Su pequeño Karim, pues así lo llamaba a pesar de sus 18 años, había sido el más mimado por ella, pero también el que más compañía le había hecho desde que enviudó dos años atrás. Ahora, el joven había decidido dejar su Marrakech de palmeras y murallas rojizas para irse a trabajar a España.

Karim era un hombre inquieto e inteligente, pero ella no le había podido pagar unos buenos estudios; alimentarlo ya había sido más que suficiente, sobre todo teniendo en cuenta que Karim era el menor de siete hermanos.

Como no tenía estudios, sólo sabía leer y escribir un poco, lo que le había enseñado su hermano mayor, había intentado buscarse la vida vendiendo bolsos de cuero a los turistas que a golpe de autocar aparecían por la Plaza Jemaa el Fna, ese corazón de Marrachech con encanto hipnótico y ruidoso.

Su obsesión: ”ganar el suficiente dinero para que mi madre pase los últimos años de su vida tranquila, sin preocupaciones económicas, pudiendo comer caliente todos los días y tomar todas esas medicinas necesarias para sus terribles dolores de huesos”.

Karim fue uno de los personajes que utilicé en el año 2005 para escribir la novela VIDAS (Ed. La Galera). Pero no fue el único. Al mismo tiempo que Karim preparaba su viaje a España, Calixta de Ruanda se sentía tremendamente abatida en la plaza de la prisión de Tetuán, esperando poder subir a una patera hacia España.

Hacía tiempo que Calixta había perdido las ganas de casi todo, pero sobre todo de hablar, de tener que dar explicaciones a desconocidos, de comentar su vida una y mil veces.

Consideraba que lo que le estaba pasando era humillante. No podía asimilar cómo había pasado de ser una mujer feliz, enraizada en una comunidad, en un país, en una familia numerosa de posición social alta, a ser una mujer que se encontraba sola en un país extraño, a sus cuarenta años, intentando subir clandestinamente a una barca para llegar a España. –No tengo ganas de hablar, sólo deseo morir, descansar. No me interesa nada, sino olvidarme de todo lo que me ha pasado, desaparecer... - decía Calixta a sus futuros compañeros de viaje. -Voy a España huyendo de la guerra, del horror, del odio pero no quiero compasión-.

Calixta quería llegar a Pollença, porque una prima suya le contaba que iba todas las mañanas a una playa llamada Formentor.: - Me decía que era lo más parecido a un amanecer en los Grandes Lagos de Ruanda, con la misma niebla, las montañas al fondo, el agua cristalina…, pero Calixta ya no tenía sueños. Se habían agotado meses atrás cuando perdió todo lo que tenía. Cuando vio cómo su familia se dividía en dos por problemas políticos y cómo poco a poco se fueron enfrentando hasta llegar a la muerte, al asesinato.

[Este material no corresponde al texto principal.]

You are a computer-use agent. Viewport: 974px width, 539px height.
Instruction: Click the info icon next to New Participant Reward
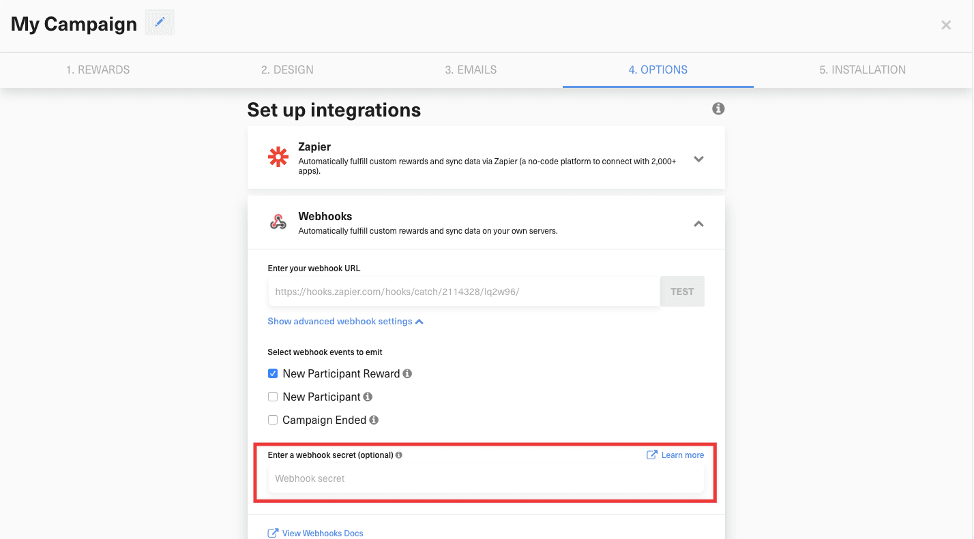(x=407, y=373)
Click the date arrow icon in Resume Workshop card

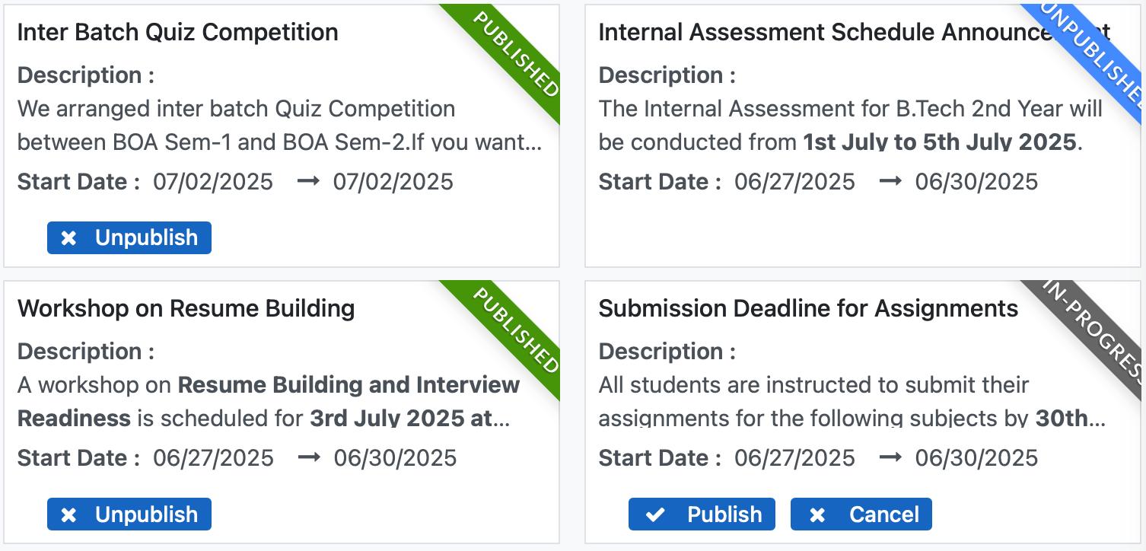coord(308,457)
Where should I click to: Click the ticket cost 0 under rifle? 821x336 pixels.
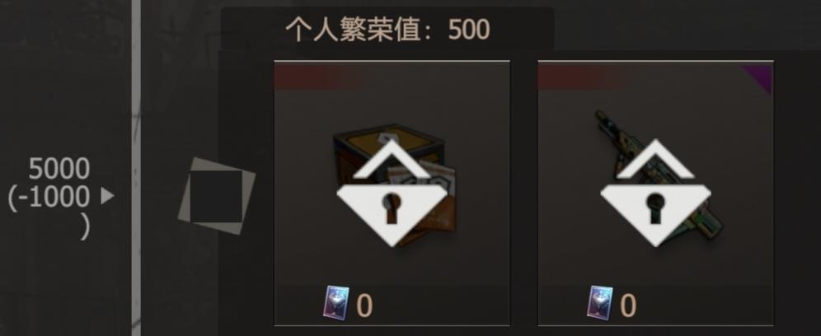click(628, 306)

Jamás podría olvidar la imagen de sus padres muertos en el jardín de su casa de Kigali, una preciosa mansión blanca rodeada de flores.

Tanto Karim como Calixta o el resto de ocupantes de una patera que salió de la playa de Martil  rumbo a Algeciras vivían la angustia de la partida, del desarraigo o de la incertidumbre de la llegada en 2004. Ellos tuvieron finales muy diferentes pero la historia se repite día a día y siguen llegando barcazas, cada vez más grandes a España o a Italia.

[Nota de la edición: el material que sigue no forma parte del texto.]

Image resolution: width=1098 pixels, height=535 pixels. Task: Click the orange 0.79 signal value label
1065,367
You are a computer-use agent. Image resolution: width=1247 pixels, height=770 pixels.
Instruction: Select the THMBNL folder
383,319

Europa les sigue dando la espalda como si fuese algo que nada tuviese que ver con el viejo continente. Son seres humanos con vidas propias, con familia, con historia, con sentimientos que tienen que estar al borde de la desesperación para subirse a barcazas que quizás nunca lleguen a puerto.

Saben perfectamente, que pueden llegar o no, que pueden morir y que su cuerpo se entierre en un cementerio europeo o se quede en el fondo del mar y aún así optan por huir. Son hombres, mujeres, niños. Jóvenes fuertes, muchos de ellos con estudios y los dos mil euros disponibles para pagar a los traficantes de personas. Sin lugar a dudas, los mejores, los más fuertes.

En lugar de aumentar los controles policiales para que esas barcas nunca lleguen más nos valdría preguntarnos por qué huyen desesperadamente y qué puede hacer Europa por ellos y por sus países.